A 58-year-old American from San Francisco, having acquired a great fortune, sets off with his wife and daughter on a world tour. After a luxurious cruise, they arrive in Naples, where he is dismayed by the unusually bad winter weather and finds that the city does not meet his expectations. They then go to Capri, where he abruptly dies in the lobby of his fancy hotel, causing a stir among the rich clientele. The second half of the story is concerned with the change in the once-deferential staff's attitude towards the gentleman, and in the dehumanizing way in which his body is treated as it makes its journey out of Italy.

== Critical reception ==
Upon its release the story was widely discussed and generally praised in the Russian press. According to critic Abram Derman, after Chekhov and Tolstoy's respective deaths nothing worthy of notice appeared in the Russian literature at all, up until "The Gentleman from San Francisco" release. "Bunin has developed greatly as an artist over the last few years, mainly by widening enormously his emotional scope. There is not a shade of irritation in his dislike of the American gentleman; his antipathy is embracingly wide, to a huge creative effect. With solemn, saintly sadness the author created one massive portrait of the global evil; the vast landscape of general sinfulness in which a proud modern man with an old heart habitates. And for the reader – the author's coldness towards his character feels not only well justified and logical, but very beautiful," Derman wrote in 1916. He found most remarkable the style of the story too, speaking of "rhythmic metallic beat of flawless, loaded phrases reminding... rhythms of resonating bells; richness and chastity of language where there's not a single word that would be either missing or superfluous."

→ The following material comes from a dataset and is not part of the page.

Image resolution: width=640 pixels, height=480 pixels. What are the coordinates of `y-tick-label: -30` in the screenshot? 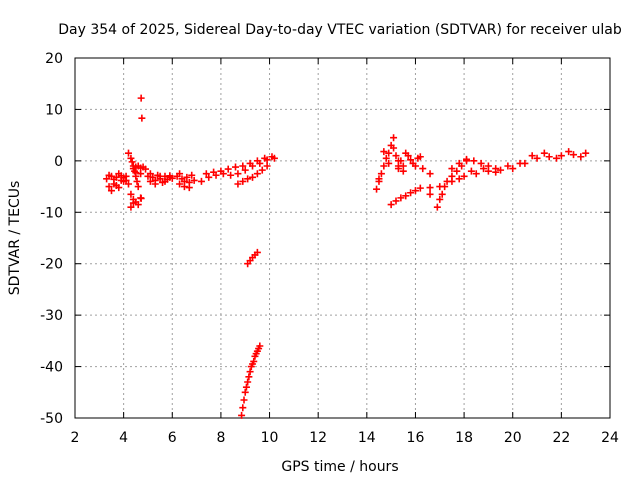 It's located at (52, 316).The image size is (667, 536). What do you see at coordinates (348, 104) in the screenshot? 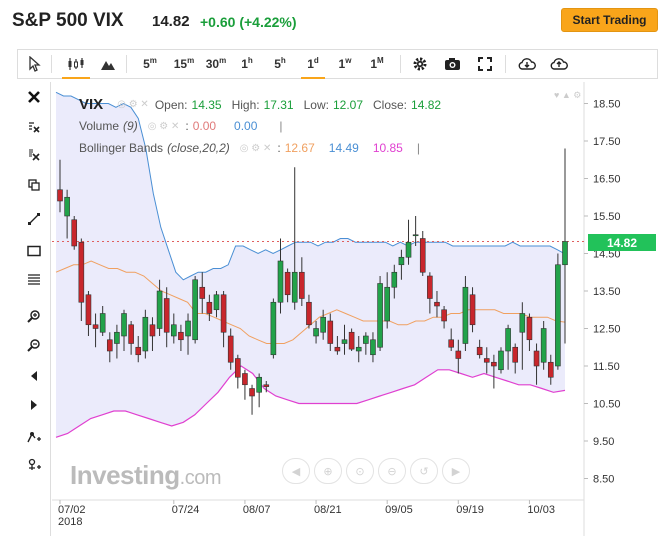
I see `low-value: 12.07` at bounding box center [348, 104].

More cautious was the Russkoye Bogatstvo magazine review. "The story is strong but it suffers from what the French call "its own virtues". The counterpoint between the outward gloss of the modern culture and its trifle insignificance in the face of death is exploited with gripping power, but the author drains the potential of this conflict down to the bottom, what with the image of the main character – an old American millionaire – being consciously confined to contours of a common stereotype. One cannot indulge with juggling symbols infinitely and get away with it. Symbols, when they are that recognizable, easily turn into schemes. …Both in "Aglaya" and "The Gentleman from San Francisco" a thesis runs at the forefront, psychology's being lost in the rear," wrote the reviewer.